[Begin Material provided]
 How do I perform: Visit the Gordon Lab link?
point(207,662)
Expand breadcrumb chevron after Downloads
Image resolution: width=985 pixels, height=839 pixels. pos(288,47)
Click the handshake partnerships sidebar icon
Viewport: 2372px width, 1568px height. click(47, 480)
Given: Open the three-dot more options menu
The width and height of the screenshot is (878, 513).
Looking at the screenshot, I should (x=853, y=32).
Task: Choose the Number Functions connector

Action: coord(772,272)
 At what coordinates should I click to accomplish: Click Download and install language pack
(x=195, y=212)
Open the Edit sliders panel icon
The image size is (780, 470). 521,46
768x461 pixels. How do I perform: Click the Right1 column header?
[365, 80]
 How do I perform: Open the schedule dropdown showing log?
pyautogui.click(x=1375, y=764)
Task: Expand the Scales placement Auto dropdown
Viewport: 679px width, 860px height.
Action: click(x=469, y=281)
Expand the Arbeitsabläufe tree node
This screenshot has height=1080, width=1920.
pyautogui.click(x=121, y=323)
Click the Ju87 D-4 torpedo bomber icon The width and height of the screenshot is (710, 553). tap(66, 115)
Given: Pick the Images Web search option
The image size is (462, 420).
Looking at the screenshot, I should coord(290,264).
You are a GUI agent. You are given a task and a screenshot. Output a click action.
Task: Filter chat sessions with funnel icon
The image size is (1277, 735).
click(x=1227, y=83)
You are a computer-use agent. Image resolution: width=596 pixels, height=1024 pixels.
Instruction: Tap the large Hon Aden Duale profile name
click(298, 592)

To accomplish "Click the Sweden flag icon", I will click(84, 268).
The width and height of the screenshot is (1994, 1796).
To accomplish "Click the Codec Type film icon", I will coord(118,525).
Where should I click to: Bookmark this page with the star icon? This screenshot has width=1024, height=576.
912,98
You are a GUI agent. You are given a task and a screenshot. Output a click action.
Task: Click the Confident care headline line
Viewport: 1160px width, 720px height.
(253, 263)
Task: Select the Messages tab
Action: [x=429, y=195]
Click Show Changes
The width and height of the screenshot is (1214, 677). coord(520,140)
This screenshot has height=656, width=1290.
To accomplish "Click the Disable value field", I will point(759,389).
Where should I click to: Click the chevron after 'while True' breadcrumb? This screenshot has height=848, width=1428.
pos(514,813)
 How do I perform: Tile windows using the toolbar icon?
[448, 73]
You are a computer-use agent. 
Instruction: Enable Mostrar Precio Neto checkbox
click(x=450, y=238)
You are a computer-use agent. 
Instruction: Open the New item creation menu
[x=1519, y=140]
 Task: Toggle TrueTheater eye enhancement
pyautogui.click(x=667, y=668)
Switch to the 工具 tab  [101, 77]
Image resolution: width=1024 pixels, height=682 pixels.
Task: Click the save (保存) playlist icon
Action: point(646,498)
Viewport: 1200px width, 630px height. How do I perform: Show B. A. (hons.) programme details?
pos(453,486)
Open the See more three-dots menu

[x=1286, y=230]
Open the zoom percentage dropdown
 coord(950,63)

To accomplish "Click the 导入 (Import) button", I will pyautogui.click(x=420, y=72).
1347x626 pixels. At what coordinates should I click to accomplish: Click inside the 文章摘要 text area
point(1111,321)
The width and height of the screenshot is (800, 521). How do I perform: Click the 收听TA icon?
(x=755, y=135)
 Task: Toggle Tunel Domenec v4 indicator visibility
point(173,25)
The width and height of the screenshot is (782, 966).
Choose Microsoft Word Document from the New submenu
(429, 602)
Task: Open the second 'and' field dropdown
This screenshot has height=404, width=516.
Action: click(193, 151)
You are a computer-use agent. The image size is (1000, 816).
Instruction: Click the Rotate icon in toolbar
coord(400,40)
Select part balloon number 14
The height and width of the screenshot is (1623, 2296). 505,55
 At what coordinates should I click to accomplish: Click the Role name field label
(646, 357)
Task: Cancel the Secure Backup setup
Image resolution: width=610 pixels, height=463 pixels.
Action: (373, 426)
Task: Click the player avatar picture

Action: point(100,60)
[End Material provided]
- [Work instructions] Reproduce all of the material above line for line, changing nothing.

- [Result]
 How do I perform: Visit the Gordon Lab link?
point(207,662)
Expand breadcrumb chevron after Downloads
Image resolution: width=985 pixels, height=839 pixels. pos(288,47)
Click the handshake partnerships sidebar icon
Viewport: 2372px width, 1568px height. click(47, 480)
Given: Open the three-dot more options menu
The width and height of the screenshot is (878, 513).
Looking at the screenshot, I should (x=853, y=32).
Task: Choose the Number Functions connector

Action: coord(772,272)
 At what coordinates should I click to accomplish: Click Download and install language pack
(x=195, y=212)
Open the Edit sliders panel icon
The image size is (780, 470). 521,46
768x461 pixels. How do I perform: Click the Right1 column header?
[365, 80]
 How do I perform: Open the schedule dropdown showing log?
pyautogui.click(x=1375, y=764)
Task: Expand the Scales placement Auto dropdown
Viewport: 679px width, 860px height.
Action: click(x=469, y=281)
Expand the Arbeitsabläufe tree node
This screenshot has height=1080, width=1920.
pyautogui.click(x=121, y=323)
Click the Ju87 D-4 torpedo bomber icon The width and height of the screenshot is (710, 553). tap(66, 115)
Given: Pick the Images Web search option
The image size is (462, 420).
Looking at the screenshot, I should coord(290,264).
You are a GUI agent. You are given a task and a screenshot. Output a click action.
Task: Filter chat sessions with funnel icon
The image size is (1277, 735).
click(x=1227, y=83)
You are a computer-use agent. Image resolution: width=596 pixels, height=1024 pixels.
Instruction: Tap the large Hon Aden Duale profile name
click(298, 592)

To accomplish "Click the Sweden flag icon", I will click(84, 268).
The width and height of the screenshot is (1994, 1796).
To accomplish "Click the Codec Type film icon", I will coord(118,525).
Where should I click to: Bookmark this page with the star icon? This screenshot has width=1024, height=576.
912,98
You are a GUI agent. You are given a task and a screenshot. Output a click action.
Task: Click the Confident care headline line
Viewport: 1160px width, 720px height.
(253, 263)
Task: Select the Messages tab
Action: [x=429, y=195]
Click Show Changes
The width and height of the screenshot is (1214, 677). coord(520,140)
This screenshot has height=656, width=1290.
To accomplish "Click the Disable value field", I will point(759,389).
Where should I click to: Click the chevron after 'while True' breadcrumb? This screenshot has height=848, width=1428.
pos(514,813)
 How do I perform: Tile windows using the toolbar icon?
[448, 73]
You are a computer-use agent. 
Instruction: Enable Mostrar Precio Neto checkbox
click(x=450, y=238)
You are a computer-use agent. 
Instruction: Open the New item creation menu
[x=1519, y=140]
 Task: Toggle TrueTheater eye enhancement
pyautogui.click(x=667, y=668)
Switch to the 工具 tab  [101, 77]
Image resolution: width=1024 pixels, height=682 pixels.
Task: Click the save (保存) playlist icon
Action: point(646,498)
Viewport: 1200px width, 630px height. How do I perform: Show B. A. (hons.) programme details?
pos(453,486)
Open the See more three-dots menu

[x=1286, y=230]
Open the zoom percentage dropdown
 coord(950,63)

To accomplish "Click the 导入 (Import) button", I will pyautogui.click(x=420, y=72).
1347x626 pixels. At what coordinates should I click to accomplish: Click inside the 文章摘要 text area
point(1111,321)
The width and height of the screenshot is (800, 521). How do I perform: Click the 收听TA icon?
(x=755, y=135)
 Task: Toggle Tunel Domenec v4 indicator visibility
point(173,25)
The width and height of the screenshot is (782, 966).
Choose Microsoft Word Document from the New submenu
(429, 602)
Task: Open the second 'and' field dropdown
This screenshot has height=404, width=516.
Action: click(193, 151)
You are a computer-use agent. The image size is (1000, 816).
Instruction: Click the Rotate icon in toolbar
coord(400,40)
Select part balloon number 14
The height and width of the screenshot is (1623, 2296). 505,55
 At what coordinates should I click to accomplish: Click the Role name field label
(646, 357)
Task: Cancel the Secure Backup setup
Image resolution: width=610 pixels, height=463 pixels.
Action: (373, 426)
Task: Click the player avatar picture

Action: point(100,60)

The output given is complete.